OCR Implementation - Guidance #44

Excustic · 2024-08-12T07:17:02Z

Excustic
Aug 12, 2024

I was wondering if anyone could give me insight and tips on how I could implement OCR using the SDK.
Should I use the object detection yolo_v9 template?
The repository is vast and I'm not sure how to get my hands on a custom implementation here.

For more context, I am trying to read a word that is located above the user’s finger wherever he points to the document. I already made an algorithm that crops out the word using OpenCV with colour thresholding and some histogram analysis. I thought of maybe building a pipeline which takes the cropped image and feeds it to the NN but again I’m not sure it’s possible. If anyone has ideas I would love to hear them, thanks!

Answered by kris-himax

Aug 19, 2024

Hi @Excustic ,

Yes, it can run multiple models sequentially. You can reference tflm_fd_fm example which run 3 models sequentially.

You can reference https://github.com/tensorflow/tflite-micro/blob/main/tensorflow/lite/micro/docs/memory_management.md to see the memory management of tensor arena because the tail part of tensor arena can not be share and other part of tensor arena can be reuse at difference model.

You can not load full resolution image to WE2 internal SRAM because of the memory limit.
Yes, you can just disable the flag OV5647_SUPPORT_BINNING at here and disable the sub-sample and binning and set the crop position where you want. But be careful that each cropped areas coul…

View full answer

kris-himax · 2024-08-13T02:06:14Z

kris-himax
Aug 13, 2024
Maintainer

Hi @Excustic ,
We have provided yolov8 object detection example, you can take it for the reference.

And I think you should train your own NN model for the OCR. If you want to train your own yolov8n and finally put it on WE2, here is the tutorial.

And about the crop function, you can use hx_lib_image_copy_helium for helium version.
You can reference here.

3 replies

Excustic Aug 18, 2024
Author

Hey @kris-himax , thank you for your feedback!
I did some more digging and thinking, and have some additional questions.

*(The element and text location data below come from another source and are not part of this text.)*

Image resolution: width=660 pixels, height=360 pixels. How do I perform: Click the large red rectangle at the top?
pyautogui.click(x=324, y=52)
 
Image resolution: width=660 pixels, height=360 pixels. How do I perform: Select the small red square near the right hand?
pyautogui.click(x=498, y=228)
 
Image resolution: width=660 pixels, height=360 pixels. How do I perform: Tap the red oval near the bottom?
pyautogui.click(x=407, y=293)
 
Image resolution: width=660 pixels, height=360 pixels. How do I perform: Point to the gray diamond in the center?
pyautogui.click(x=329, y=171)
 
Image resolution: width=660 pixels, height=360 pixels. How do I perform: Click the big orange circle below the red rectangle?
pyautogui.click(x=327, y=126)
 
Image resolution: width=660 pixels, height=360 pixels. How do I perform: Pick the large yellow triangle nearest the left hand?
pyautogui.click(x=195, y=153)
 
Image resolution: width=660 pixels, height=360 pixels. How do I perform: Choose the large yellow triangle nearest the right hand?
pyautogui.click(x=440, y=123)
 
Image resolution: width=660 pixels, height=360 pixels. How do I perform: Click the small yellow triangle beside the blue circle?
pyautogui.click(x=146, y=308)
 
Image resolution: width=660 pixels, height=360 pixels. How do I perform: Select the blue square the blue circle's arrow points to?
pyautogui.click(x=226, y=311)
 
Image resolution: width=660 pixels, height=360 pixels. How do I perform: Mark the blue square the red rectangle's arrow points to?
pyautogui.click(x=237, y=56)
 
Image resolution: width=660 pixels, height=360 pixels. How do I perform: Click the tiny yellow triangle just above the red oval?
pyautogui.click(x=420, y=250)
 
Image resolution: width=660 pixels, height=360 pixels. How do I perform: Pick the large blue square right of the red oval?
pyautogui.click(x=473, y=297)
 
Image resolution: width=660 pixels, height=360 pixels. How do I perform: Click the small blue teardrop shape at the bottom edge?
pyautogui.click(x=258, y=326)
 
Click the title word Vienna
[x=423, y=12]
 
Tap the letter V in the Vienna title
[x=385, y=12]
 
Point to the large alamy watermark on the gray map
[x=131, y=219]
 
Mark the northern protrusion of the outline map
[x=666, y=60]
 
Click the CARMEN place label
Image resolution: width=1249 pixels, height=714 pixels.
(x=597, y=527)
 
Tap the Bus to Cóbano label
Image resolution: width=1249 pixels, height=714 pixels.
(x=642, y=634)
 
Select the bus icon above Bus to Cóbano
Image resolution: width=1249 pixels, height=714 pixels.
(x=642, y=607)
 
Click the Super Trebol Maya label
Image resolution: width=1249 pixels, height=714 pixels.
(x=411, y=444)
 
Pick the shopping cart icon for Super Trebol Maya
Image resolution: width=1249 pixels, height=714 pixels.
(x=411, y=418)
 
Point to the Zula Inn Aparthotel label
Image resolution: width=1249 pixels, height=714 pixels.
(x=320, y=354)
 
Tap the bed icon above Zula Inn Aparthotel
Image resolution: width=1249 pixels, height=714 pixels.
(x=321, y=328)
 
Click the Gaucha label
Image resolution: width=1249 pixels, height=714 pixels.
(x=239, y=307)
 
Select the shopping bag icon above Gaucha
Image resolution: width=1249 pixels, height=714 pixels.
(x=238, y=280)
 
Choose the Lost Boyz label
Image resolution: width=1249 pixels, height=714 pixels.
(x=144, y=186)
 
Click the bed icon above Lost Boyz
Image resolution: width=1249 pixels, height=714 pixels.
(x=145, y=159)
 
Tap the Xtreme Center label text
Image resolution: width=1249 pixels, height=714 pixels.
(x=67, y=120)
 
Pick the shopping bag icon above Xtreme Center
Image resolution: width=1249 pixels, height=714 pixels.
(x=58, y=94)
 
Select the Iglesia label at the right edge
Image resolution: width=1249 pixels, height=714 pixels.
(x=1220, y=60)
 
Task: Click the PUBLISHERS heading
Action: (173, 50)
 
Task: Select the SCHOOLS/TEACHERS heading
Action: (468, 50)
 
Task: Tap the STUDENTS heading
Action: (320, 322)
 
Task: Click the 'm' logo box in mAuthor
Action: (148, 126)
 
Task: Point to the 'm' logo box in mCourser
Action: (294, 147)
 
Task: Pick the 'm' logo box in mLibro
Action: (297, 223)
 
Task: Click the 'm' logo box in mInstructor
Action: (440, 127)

I know it is possible to store two different models. Can I run them sequentially? In a way that I get a result from Model A, do something with the data and then run Model B?
I saw the crop function and indeed it is handy for my case. Is it possible to read the frames in full resolution? 640x480 for a full-page image isn't enough for cropping a single tiny word out of it. I saw some variables that allow it but not sure if it's possible with the memory onboard.
If Q2 isn't possible, is it possible to get a 640x480 frame that is not a resized result but rather a cropped area from the actual sensor data?

Your help is very appreciated, thanks.

kris-himax Aug 19, 2024
Maintainer

Hi @Excustic ,

Yes, it can run multiple models sequentially. You can reference tflm_fd_fm example which run 3 models sequentially.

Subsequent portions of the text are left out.